**Problem to solve:** Scan the material below for the word "agent", then copy every line in which it appears.

**Data listing:**
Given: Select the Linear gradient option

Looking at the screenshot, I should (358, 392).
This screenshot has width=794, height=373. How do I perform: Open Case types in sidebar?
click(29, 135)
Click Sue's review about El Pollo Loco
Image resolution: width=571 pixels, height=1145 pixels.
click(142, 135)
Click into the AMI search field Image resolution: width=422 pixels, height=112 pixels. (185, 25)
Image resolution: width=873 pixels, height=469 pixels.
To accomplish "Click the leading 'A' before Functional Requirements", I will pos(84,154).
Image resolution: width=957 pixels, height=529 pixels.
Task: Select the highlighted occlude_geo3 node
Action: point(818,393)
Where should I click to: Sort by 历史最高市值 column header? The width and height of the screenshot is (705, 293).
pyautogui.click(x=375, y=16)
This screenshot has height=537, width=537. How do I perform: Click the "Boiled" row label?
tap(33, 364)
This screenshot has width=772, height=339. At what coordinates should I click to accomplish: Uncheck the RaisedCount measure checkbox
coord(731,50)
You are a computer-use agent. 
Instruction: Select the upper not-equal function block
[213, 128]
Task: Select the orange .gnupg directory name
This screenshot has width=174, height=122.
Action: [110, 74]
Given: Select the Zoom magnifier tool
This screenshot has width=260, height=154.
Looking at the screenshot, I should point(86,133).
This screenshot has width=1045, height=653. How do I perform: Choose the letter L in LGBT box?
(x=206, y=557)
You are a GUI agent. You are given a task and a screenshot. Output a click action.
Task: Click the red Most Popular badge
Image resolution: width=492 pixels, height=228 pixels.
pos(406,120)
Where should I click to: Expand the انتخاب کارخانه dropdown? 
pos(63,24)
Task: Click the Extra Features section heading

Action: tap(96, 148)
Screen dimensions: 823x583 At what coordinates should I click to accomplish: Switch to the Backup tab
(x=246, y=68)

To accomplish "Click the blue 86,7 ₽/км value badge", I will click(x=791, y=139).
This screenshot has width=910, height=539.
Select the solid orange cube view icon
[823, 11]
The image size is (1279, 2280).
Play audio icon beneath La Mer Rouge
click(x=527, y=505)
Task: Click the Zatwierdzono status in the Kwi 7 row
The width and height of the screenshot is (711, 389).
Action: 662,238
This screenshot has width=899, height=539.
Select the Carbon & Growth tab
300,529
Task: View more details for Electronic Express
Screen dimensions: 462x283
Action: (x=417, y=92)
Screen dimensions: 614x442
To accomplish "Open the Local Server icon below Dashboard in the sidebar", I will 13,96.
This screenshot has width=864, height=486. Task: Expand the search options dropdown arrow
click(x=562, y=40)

**Final answer:**
You are a computer-use agent. 
You are a GUI agent. You are given a task and a screenshot. Output a click action.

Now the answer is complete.